I've had many call me, email me regarding the holiday "break"....the low mileage, low energy weeks, afraid they have lost a bit of fitness, lost a bit of motivation. Well....I joined the crowd for a little bit...and let me remind you, the benefits are WONDERFUL to take that break (whatever break is to you). Don't analyze it too much (as a wonderful friend reminded me..and you know who you are!), just go with it. Do the best you can, that day. If you can, try to get out for a little bit...if it is not in you, then set a goal for the following week and do what you can the current week. Then when you do get back, be consistent. Don't be so caught up on the miles, the time...just get out. And then one day (and it will feel like it happened all in one day) - it just CLICKS.

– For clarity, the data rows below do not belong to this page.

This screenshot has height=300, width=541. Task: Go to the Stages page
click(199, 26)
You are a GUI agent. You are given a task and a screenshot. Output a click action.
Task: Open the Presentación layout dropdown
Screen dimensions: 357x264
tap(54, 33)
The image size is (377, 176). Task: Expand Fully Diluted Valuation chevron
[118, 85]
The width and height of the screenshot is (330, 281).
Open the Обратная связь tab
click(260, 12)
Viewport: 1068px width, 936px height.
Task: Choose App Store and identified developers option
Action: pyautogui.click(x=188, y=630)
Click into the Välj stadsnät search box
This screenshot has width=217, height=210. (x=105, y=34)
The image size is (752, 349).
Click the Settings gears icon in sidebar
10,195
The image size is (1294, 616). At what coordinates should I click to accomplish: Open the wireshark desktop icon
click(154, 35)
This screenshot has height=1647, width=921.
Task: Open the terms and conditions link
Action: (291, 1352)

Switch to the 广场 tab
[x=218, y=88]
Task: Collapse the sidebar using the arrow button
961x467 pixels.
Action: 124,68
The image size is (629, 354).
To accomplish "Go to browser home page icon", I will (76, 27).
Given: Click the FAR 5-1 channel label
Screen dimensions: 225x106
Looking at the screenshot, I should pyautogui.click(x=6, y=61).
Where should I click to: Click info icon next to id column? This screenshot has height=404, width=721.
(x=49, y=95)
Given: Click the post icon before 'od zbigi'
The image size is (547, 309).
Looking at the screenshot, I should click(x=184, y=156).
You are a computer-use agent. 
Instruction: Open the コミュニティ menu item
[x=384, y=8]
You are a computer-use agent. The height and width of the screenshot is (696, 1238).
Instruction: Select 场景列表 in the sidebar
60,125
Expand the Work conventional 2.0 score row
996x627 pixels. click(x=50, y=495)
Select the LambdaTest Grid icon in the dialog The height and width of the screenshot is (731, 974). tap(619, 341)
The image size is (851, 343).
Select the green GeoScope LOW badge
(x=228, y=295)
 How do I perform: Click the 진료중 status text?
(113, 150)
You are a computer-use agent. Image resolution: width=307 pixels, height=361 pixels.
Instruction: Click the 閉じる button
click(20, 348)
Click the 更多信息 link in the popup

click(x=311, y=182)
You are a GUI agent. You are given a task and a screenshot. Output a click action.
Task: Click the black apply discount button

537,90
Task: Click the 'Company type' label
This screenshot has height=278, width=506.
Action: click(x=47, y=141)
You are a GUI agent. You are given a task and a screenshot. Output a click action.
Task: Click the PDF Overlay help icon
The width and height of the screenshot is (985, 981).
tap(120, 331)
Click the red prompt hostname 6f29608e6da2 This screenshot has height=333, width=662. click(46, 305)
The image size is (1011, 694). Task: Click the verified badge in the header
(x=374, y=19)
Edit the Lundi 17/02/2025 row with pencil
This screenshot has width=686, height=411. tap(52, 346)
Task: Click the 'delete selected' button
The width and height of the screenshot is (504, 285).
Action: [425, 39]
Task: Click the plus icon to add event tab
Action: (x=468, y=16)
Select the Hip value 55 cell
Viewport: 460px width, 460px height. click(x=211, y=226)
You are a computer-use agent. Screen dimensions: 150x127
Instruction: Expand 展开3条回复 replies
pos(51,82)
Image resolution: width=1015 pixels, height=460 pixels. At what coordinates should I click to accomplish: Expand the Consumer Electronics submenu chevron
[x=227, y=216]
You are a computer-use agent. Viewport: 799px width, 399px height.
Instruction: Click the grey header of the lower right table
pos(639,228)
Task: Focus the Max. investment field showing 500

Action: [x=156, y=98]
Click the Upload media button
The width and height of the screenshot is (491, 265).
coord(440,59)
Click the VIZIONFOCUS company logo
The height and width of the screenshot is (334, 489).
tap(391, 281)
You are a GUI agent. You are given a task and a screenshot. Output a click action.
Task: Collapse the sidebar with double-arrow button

For me, click means, I have the spring back in my step, I add on the extra loop because I want to, I enjoy the feeling of the pick me ups during my run, I crank the incline up, I jump out of bed at 4am looking forward to that morning run, I feel stronger moving about with my regular activities, etc etc. And those couple of weeks of down time felt like just a small cliche of time.
After going through the "down time" I realize how much better I am all around when I am running and I realize how much I love it. But, I know....that time will come again...and I hope that I can actually enjoy the break more - put it as a "mental" recharge, a "building up my body again" "analyzing my year, my training, my motives"....
We all go through it...and it is OK....just go with the motions. Below is one of my favorite articles and unfortunately I have no idea who wrote it. I've also added my own input within article. It sums it up Why I Run.
WHY I RUN
It is a fair question, particularly if it comes up that you run long distances at obscene hours of the morning, even in cold weather. Why? It was posed most recently at work, when I didn't have a chance to answer. So here is my shot:
I run to avoid a mid-life crisis. I run for the perspective that only comes on the other side, or inside a space created by several miles, a floating stride (when it does) and distance from daily responsibilities. I run for both a sense of peace and turmoil created by self-inflicted pain that is earned and somehow cleansing.
I run because we are what we do with our lives and how we act and I choose not to be someone who sits on their ass in front of a screen all the time in a flat screen reality. I run to connect places on foot, in sight, smells, sounds, and experience that deepens my connection to the world when I next drive by that same spot.
I run to experience life on my own terms, if only for a little while at the beginning of a day. I run early in the morning because I have to if I want to run and because I like how it distinguishes me from those sleeping in, and shows me a part of a town, a road, a trail, the landscape, that I'd have never seen otherwise. I run early for sunrises or to see what the sun sees as it just begins to peak over the horizon.
I run for stories, I run for camaraderie and shared experiences. I run because you know someone differently after you've run 10 or 20 miles with them than you could ever have known them otherwise. I run to be different and at the same time to have a shared bond with those who run.
I run because there are some things that I use (and other people too) to define myself and I enjoy the label of being a runner, with whatever that means. I run, at times, to cross a finish line and know that I have accomplished something through will, effort, fun, lows and highs, that is one of those things that can't be handed to you.
I run to be outside. To feel or crunch the snow. To catch sight of a heron, fox, deer, turtle, eagle, owl, in their element. I run trails because it feels like where I should be. I run because I get something from it that feels both equal to and bigger than what I put into it.
I run to let my mind wander, my imagination to go and put me in someone else's time and place. I run to solve a problem, to get caught up in my dreams - dreams I've never been but only in my mind.
I run because at some point, when we look at the sum (or product) of our life experiences - family, relationships, love known or unknown, education, job, accomplishments, travel, books read, photos taken, beer/margaritas/coffee - running helps inform all of these things and is something I want in mine.